Wow.. so many awesome ad-ons and none have mentioned the awesome, SkipScreen extension! So I am mentioning it:

*SkipScreen*


----------



## Cool Buddy (Jun 23, 2011)

cant live without:
1. Lastpass
2. AIOS
3. Tab mix plus
4. Fire Gestures
5. fast dial
6. downThemAll


----------



## furious_gamer (Jun 24, 2011)

vineet369 said:


> Wow.. so many awesome ad-ons and none have mentioned the awesome, SkipScreen extension!
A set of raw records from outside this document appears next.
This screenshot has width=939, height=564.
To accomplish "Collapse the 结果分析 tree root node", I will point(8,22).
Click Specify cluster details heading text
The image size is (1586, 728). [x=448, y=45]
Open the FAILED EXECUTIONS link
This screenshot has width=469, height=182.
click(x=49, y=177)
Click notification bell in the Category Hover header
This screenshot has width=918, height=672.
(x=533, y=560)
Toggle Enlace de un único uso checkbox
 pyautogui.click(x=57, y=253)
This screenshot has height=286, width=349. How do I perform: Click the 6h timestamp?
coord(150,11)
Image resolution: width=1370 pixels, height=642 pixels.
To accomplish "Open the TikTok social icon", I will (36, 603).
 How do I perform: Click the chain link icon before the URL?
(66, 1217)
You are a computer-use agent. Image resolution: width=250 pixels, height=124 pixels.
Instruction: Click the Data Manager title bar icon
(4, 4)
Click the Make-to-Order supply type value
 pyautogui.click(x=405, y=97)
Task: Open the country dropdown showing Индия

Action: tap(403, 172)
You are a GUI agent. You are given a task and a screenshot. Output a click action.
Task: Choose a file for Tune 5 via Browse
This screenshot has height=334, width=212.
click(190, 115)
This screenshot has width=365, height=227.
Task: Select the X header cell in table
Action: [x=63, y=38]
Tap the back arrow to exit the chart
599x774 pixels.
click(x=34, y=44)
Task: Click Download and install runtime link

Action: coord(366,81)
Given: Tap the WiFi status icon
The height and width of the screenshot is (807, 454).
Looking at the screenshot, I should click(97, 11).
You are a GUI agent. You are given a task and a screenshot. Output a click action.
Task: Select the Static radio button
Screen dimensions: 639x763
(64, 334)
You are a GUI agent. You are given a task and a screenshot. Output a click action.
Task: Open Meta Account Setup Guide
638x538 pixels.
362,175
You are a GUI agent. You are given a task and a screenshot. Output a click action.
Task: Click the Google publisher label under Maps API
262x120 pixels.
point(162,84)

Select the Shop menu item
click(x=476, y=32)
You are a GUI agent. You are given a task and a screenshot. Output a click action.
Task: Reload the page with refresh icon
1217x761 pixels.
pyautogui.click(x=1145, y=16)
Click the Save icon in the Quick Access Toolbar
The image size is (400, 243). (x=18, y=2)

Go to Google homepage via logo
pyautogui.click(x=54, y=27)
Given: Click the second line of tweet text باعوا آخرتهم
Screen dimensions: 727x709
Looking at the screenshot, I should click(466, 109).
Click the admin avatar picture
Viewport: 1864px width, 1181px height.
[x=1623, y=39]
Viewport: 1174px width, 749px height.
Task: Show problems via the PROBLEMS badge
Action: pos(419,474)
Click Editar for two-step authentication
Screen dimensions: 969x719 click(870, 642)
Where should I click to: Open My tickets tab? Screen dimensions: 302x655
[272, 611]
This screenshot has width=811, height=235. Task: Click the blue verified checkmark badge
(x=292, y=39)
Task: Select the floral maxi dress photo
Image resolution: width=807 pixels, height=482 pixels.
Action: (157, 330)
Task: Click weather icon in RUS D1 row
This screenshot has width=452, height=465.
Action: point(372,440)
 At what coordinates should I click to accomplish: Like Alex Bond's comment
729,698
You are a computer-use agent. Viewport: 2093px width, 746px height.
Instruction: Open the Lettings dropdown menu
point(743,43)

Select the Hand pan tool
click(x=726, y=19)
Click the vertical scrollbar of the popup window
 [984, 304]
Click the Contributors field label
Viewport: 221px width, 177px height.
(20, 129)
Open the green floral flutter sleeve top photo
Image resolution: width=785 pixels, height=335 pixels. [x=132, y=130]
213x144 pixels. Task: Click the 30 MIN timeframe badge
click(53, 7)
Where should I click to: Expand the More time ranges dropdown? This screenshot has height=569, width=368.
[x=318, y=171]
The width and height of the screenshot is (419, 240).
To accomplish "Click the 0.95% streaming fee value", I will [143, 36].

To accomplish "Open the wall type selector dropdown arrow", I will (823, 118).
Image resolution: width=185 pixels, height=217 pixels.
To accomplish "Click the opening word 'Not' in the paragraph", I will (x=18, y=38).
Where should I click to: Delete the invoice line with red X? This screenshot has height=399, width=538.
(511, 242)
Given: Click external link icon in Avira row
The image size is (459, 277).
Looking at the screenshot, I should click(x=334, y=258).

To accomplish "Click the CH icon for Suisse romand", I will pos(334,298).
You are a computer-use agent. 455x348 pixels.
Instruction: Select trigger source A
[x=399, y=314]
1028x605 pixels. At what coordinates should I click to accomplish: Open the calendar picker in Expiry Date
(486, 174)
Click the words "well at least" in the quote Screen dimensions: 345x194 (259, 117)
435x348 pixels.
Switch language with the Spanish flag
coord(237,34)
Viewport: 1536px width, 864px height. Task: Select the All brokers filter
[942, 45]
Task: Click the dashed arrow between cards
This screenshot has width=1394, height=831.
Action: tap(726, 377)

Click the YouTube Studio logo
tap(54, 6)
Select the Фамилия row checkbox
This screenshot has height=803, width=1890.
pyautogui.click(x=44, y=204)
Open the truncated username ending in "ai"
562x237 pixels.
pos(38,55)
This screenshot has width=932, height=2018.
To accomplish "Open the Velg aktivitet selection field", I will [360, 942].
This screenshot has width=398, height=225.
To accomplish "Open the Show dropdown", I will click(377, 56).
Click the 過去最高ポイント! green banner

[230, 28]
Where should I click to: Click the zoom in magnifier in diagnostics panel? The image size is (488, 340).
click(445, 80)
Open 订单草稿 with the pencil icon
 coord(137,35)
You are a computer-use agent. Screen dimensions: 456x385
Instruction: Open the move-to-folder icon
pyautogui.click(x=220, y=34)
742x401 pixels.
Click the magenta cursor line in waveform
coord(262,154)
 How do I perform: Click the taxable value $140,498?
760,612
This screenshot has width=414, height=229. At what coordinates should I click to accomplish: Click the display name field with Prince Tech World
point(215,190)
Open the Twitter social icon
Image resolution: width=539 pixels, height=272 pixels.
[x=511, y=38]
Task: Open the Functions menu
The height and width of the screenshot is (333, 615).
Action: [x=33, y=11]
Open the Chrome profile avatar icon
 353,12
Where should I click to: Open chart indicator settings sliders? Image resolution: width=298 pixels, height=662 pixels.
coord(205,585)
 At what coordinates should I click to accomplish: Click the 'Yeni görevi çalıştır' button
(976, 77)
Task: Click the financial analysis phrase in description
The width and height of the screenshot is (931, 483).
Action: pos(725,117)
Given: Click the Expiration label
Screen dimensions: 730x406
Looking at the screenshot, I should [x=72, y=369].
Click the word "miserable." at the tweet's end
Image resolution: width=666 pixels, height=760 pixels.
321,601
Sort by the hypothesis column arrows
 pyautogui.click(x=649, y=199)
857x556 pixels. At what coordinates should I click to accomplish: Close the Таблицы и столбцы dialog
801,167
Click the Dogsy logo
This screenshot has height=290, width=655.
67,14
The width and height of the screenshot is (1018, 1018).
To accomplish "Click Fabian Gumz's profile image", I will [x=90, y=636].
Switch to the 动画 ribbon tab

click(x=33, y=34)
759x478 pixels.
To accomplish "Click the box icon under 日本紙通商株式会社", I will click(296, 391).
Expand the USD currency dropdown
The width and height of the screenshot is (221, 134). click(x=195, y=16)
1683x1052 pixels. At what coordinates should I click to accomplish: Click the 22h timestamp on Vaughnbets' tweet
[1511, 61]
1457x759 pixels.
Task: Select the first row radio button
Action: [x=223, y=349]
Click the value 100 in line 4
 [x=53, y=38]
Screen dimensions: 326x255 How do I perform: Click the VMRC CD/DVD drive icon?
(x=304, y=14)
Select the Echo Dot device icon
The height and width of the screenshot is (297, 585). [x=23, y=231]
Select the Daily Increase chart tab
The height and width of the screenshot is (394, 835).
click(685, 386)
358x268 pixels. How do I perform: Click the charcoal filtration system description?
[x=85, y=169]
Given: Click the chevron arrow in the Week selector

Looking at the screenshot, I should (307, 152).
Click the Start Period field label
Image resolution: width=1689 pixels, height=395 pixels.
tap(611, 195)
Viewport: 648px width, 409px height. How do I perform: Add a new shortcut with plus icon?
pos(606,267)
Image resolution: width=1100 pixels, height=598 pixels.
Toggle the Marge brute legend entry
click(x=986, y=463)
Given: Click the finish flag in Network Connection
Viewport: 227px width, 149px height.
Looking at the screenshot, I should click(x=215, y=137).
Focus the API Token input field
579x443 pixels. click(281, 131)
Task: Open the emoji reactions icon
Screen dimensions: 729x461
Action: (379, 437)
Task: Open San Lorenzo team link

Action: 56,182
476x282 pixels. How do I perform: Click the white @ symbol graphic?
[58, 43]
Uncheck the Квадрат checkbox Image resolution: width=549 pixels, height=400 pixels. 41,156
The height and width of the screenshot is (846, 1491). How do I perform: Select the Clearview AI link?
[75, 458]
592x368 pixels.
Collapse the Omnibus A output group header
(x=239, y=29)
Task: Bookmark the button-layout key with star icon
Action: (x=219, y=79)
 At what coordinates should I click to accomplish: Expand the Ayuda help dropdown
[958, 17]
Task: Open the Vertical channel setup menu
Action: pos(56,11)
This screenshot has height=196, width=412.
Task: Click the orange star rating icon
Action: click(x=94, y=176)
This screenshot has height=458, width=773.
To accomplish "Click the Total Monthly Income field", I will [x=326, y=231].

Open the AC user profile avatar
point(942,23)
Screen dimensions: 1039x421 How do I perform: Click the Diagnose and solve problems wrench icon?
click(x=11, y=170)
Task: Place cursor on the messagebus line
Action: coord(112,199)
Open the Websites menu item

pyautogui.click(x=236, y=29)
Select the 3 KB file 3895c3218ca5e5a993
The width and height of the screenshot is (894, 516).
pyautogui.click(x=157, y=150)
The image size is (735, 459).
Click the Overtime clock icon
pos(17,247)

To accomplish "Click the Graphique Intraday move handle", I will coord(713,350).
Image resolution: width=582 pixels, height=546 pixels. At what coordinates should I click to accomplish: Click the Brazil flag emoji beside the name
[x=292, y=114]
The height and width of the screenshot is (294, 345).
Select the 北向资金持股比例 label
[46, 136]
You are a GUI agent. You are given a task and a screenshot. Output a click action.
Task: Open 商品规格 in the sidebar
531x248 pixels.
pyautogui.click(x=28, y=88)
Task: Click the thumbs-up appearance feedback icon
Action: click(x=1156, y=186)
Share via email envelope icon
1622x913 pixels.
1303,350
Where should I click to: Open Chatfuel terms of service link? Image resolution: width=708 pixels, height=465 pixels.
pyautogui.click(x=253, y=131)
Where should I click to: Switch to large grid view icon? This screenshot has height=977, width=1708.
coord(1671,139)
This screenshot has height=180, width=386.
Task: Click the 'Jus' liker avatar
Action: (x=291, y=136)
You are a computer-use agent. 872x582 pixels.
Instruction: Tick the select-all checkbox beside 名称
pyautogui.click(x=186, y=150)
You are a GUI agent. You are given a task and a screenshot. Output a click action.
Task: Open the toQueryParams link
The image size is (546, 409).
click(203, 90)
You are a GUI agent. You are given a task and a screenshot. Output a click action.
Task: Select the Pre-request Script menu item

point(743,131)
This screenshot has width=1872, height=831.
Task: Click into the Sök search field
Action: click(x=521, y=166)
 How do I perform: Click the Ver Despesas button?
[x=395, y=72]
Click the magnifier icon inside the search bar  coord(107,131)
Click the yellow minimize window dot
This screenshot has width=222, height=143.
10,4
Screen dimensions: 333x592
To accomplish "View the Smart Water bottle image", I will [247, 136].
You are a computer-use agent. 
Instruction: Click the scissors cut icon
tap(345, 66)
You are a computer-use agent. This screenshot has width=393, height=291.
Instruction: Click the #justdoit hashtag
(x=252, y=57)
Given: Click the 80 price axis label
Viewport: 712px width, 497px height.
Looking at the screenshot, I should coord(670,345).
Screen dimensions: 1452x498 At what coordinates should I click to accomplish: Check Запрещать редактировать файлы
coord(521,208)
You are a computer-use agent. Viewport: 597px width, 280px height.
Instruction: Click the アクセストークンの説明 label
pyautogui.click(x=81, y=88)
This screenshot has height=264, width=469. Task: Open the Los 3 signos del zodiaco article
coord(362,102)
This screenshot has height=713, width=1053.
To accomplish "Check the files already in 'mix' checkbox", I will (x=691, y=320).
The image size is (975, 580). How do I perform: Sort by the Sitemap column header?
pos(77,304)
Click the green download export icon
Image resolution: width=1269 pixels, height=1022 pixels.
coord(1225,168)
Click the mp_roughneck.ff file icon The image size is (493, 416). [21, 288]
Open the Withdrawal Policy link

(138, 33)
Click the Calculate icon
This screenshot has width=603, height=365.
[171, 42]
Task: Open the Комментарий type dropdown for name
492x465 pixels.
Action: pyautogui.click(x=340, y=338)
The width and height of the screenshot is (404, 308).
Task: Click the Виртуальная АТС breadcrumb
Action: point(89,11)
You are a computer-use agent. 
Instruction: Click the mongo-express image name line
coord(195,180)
So I am mentioning it:
> 
> *SkipScreen*



+ 1 (I download a lot and it is really helpful)
AdBlock  Plus
XRay
HTTPFox
Fiddler
Chatzilla
Y-Slow


----------



## xtremevicky (Jun 24, 2011)

Skipscreen is not compatible with Firefox 5. 



Great addon I must say .


----------



## gopi_vbboy (Jun 24, 2011)

haha worng post


----------



## Zangetsu (Jun 24, 2011)

Here is mine:
Flashgot
Download Helper
Firebug
colorpicker


----------



## Tech.Masti (Jun 24, 2011)

anyone tried *AddOnFox*?? 
have lots of inbuilt addons like WOT, adblockplus, downthemall, skipscreen, chatzilla, flashgot, noscript, dictionary.......lots..... total all-in-one package......


----------



## Vyom (Jun 24, 2011)

^^ Will try and tell. All those ad-ons in one package. There must be some catch!


----------